About this exercise
Find the line containing "Select Automatisch (A) sorting option" in the material below, then please transcribe it and each line after it exactly, without the pictures.

Given information
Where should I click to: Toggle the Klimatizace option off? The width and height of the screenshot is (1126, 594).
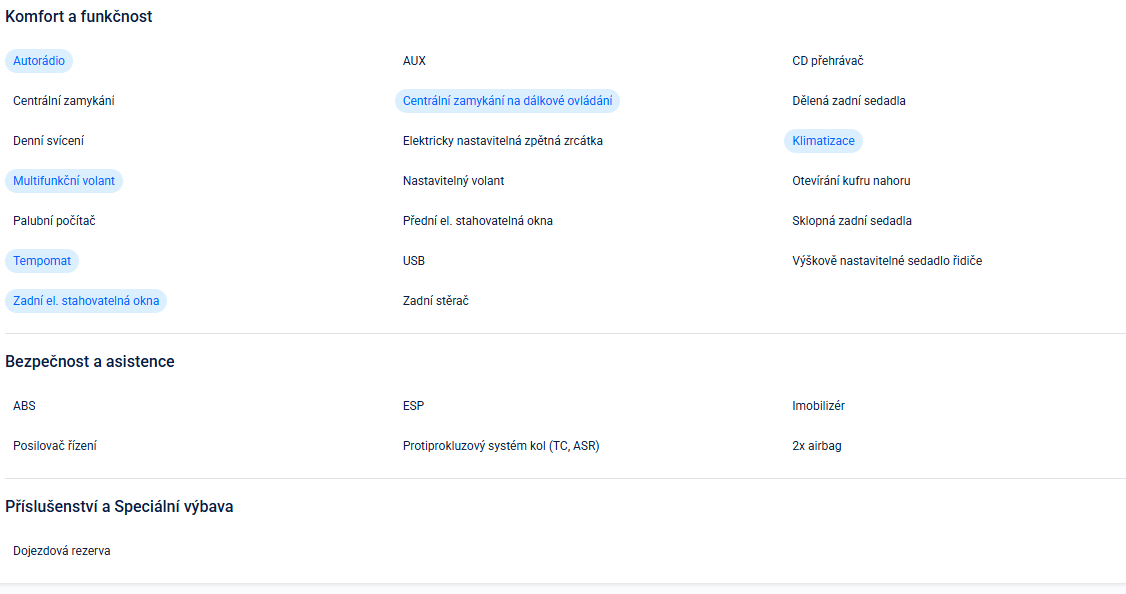823,141
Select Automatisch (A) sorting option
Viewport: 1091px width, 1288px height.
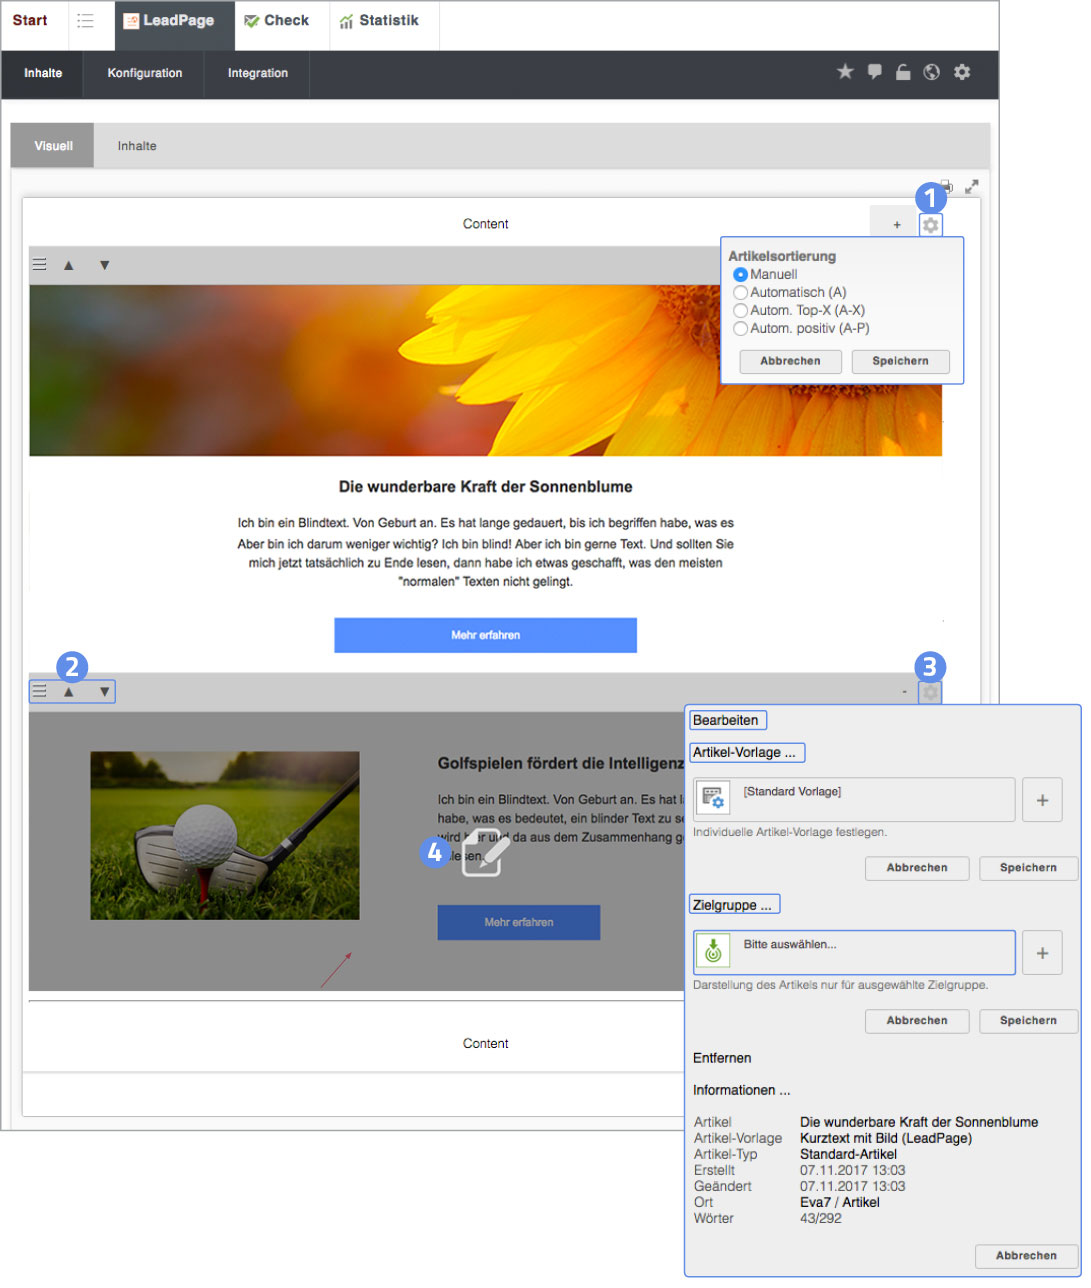(x=741, y=292)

Answer to this problem
Select Automatisch (A) sorting option
Viewport: 1091px width, 1288px height.
(x=741, y=292)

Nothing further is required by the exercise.